With this in mind, Mayapan settled on a policy of racial segregation on a national scale for mitigating racial conflict and for ensuring greater internal stability. Events in Teotihuacan when he tried to migrate a few thousand Maya to the city all too clearly showed him the risks of Maya and non-Maya living in the same city. Unfortunately, Teotihuacan was so far outside the rest of his territory that he could not afford the risk of sending the other inhabitants to other cities, for they would surely raise support for a recapture of Teotihuacan. Devoting a year to construct an earthenworks wall around Teotihuacan, Mayapan only then relented by sending the remaining 35,000 non-Maya residents elsewhere.

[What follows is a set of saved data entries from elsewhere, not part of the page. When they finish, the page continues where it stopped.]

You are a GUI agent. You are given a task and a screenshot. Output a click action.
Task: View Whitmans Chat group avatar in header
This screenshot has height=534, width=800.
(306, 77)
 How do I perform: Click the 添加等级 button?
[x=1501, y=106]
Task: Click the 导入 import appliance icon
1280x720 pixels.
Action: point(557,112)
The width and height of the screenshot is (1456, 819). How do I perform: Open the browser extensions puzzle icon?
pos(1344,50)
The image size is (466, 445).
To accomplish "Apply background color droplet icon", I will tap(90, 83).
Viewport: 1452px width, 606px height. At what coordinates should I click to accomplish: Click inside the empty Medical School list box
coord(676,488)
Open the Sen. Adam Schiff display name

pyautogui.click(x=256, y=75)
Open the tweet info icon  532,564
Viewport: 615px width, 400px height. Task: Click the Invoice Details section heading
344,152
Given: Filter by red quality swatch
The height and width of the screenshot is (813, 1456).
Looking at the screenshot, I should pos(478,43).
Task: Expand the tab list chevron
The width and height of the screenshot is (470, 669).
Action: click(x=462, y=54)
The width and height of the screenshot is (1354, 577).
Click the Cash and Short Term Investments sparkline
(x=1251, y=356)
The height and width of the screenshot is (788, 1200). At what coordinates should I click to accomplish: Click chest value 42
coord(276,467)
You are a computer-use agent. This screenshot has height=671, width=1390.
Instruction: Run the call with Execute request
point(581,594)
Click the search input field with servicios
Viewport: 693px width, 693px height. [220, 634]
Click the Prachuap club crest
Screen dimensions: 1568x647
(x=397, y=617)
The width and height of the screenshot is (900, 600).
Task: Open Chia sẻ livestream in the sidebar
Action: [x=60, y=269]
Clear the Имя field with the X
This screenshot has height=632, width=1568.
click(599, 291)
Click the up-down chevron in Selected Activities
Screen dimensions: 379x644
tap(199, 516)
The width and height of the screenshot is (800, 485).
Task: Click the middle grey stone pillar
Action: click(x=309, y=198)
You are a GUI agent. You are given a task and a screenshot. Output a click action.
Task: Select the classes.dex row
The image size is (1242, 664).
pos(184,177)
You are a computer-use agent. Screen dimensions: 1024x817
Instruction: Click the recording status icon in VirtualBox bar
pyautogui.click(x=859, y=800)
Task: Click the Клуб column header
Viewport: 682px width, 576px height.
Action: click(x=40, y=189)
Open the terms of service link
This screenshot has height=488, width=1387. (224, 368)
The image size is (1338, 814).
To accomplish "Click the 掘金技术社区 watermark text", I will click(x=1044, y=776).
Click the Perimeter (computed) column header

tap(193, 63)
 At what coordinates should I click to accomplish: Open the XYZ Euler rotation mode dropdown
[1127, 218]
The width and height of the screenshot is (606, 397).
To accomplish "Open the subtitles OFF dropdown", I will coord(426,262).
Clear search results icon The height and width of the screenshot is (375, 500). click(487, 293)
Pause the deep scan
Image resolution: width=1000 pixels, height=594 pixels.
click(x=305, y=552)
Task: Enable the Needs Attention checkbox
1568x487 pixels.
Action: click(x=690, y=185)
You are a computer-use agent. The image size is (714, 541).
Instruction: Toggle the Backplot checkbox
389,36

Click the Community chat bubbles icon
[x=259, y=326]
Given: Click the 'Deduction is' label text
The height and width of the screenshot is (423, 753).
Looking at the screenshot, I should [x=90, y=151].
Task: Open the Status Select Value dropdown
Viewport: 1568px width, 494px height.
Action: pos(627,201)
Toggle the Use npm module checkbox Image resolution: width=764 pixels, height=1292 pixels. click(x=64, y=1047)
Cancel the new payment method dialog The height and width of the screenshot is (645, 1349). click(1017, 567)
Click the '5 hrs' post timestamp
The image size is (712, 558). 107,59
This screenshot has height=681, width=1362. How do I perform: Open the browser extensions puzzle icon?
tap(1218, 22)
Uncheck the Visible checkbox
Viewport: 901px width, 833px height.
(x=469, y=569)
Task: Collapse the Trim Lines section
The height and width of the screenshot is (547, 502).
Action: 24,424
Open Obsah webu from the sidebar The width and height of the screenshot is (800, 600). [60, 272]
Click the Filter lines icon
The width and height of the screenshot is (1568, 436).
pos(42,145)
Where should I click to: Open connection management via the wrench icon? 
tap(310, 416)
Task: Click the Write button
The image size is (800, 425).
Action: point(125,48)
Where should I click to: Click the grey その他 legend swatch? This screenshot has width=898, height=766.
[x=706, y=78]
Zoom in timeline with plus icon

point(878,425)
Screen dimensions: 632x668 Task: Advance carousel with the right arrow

As predicted, other cities began to attack Teotihuacan only two years later. With 40,000 men trained for military service in the city by this time, defending it from these attacks posed no challenge to the Conglomerate. Indeed, by this time, there were well over 150,000 Maya in Teotihuacan as its infrastructure could support more people than the more advanced Maya cities. From this time, Mayapan prioritized expanding his kingdom to reach its new capital. Fortunately, he would succeed before he died.

Subjugating new cities[]

Some cities went peacefully while others fought to the last man. The Hñähñú fought until they lost their final city in 455 but the Ne'ivi Davi surrendered after only a year. As Mayapan was deploying about 570,000 soldiers at the time, there was no risk of defeat, even though he usually spread his strength throughout the region. No other city was accustomed to the new breed of warfare practiced by the Maya. No longer was battle a ceremonial affair for the capture of ritual sacrifices - for the Maya, it was a matter of statecraft and economic growth, an expansionist attitude toward war unseen in this part of the world.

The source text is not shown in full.